Recent Observations: California Nebula



I have not posted anything recently, partly from inactivity and partly because I’ve been experimenting with new techniques and filters. I have been playing with observations of very specific spectral lines (called narrow-band observations) and then merging this information into RGB images. I have a preferred way to “merge” the images that is probably not kosher, but produces images that I prefer.


The image today is the California Nebula (NGC 1499/Sh2-220), an emission nebula located in the constellation Perseus that is supposed to look something like the geographical outline of the state of California. This was one of my first targets successfully imaged, and I remembered posting it on Facebook back in 2019. I later realized that the image had a lot of “features” that were the result of poor image processing techniques (manual intervention in fact). It looked cool but was really garbage. Subsequent images were of a much higher quality, but it still looked like a big blob of red colour.
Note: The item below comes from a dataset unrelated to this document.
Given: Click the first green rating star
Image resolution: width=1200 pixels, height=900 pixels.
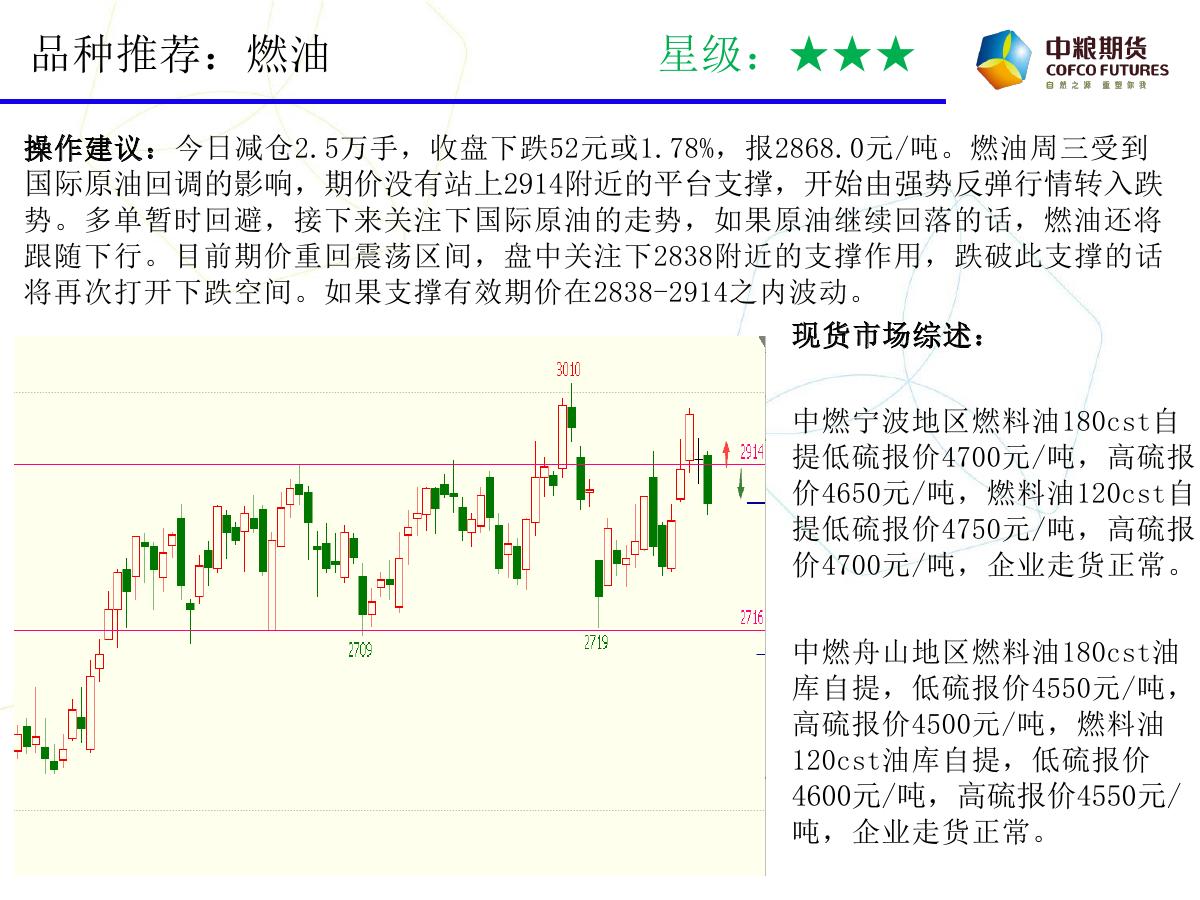Looking at the screenshot, I should point(807,56).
I started calling it the Sashimi nebula – a slice of red. This sashimi was missing the Wasabi – it was too bland.


This nebula is popular with astrophotographers because it is easy to observe. It is hard to observe visually because it spans a large area and is not bright enough. It was discovered by Barnard in 1884. It is a nebula in the Milky Way, close to us at only 1000 light-years. The nebula is quite big, at 2 ½ degrees long. Recall that the moon is roughly half a degree in diameter. This image cuts off some of the dimmer parts of the nebula.


The emission is almost completely at the red colour of the Hydrogen-Alpha line at 656.28 nm. I use a filter that allows this frequency through and virtually nothing else. In addition, I have used my “one shot colour” camera. Other emission lines seem so faint that it wasn’t worth trying to capture them.


This evening I looked at the images of this nebula in Wikipedia and on several astronomy sites. I prefer the image here to any and all images I've seen. I haven't seen a Hubble one, though.


Image captured on September 9 and October 2, 2022. Telescope RASA11, Cameras ZWO ASI6200 MC and MM. H-Alpha filter used with the Mono camera.